So our last test is comparing results side by side. After all, that’s what matters.

For this purpose, we compared all the tools using the exact same prompt, trying to use the best model for that specific prompt. We didn’t use negative prompts since not all tools support that feature. Additionally, we didn’t compare Kaiber since it can’t generate a single image, making it impossible to compare side by side.

One thing to note: Bing Free AI Image Generator creates images with high levels of compression, which also explains the lack of quality. On the other hand, better tools provide a lot of additional information in the images. Please refer to the details in the image below.

AI Image Generation compression ratios
Bing highly compress its Ai-based images, while better tools have a lot of additional information

AI image generation test #1

a man dressed in black from head to toes staring at the sea, in the style of editorial photo, high reflection, hyperrealistic, high details, cinematic

(click on images to enlarge and see details)

Generative AI analysis

In this case, we used a very simple prompt that should result in a simple and almost monochromatic AI-generated image. Midjourney followed the prompt accurately and produced exactly what was requested, including the reflections and the editorial photo style. Bing also adhered well to the prompt, but lacks reflections and the quality is lower. Nonetheless, it is still a good overall result.

Leonardo took a “creative” approach and did not follow the prompt. The still legible logo of a stock photo company raises questions about the ethics of AI-generated images and how Leonardo creates its models.

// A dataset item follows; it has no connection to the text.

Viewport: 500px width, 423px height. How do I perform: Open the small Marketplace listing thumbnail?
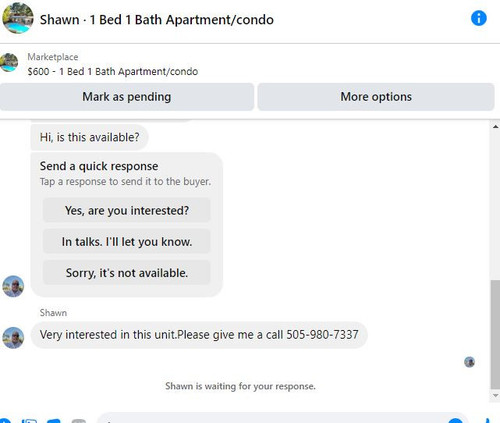tap(9, 62)
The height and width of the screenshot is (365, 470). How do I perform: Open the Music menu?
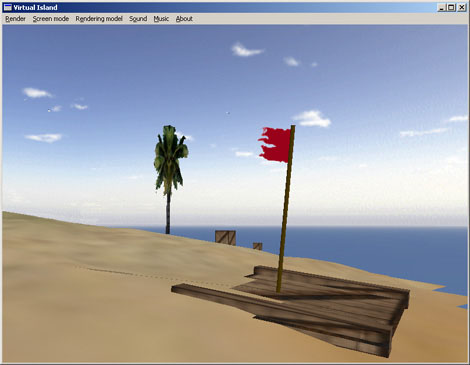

Finally, Firefly’s outcome is even worse than Leonardo’s. The strange face and the right foot make this photo a complete failure. It is important to note that I (subjectively) chose the best option out of the four options provided by the AI generator, and this was the best one.

Generative Image AI test #2

A beautiful young woman is smiling and having fun. She is wearing a plain ruby shirt with no pattern. She is not wearing any jewelry. She is looking away from the camera, so we see her profile. The setting is natural, she's outdoors. cinematic portrait. hyper-detailed female. cinematic dreamy sharp look. beautifully color graded

Generative AI analysis

In this case, I took an already existing prompt from a random Midjourney user. I liked the quality, so I thought it would be a good idea to test it with multiple models from Midjourney’s prompt adherence is close to perfect, with one exception: it included jewelry. However, to exclude something from the prompt, a negative construction should be used, so I don’t think it’s Midjourney’s fault. Other than that, the photo is perfect.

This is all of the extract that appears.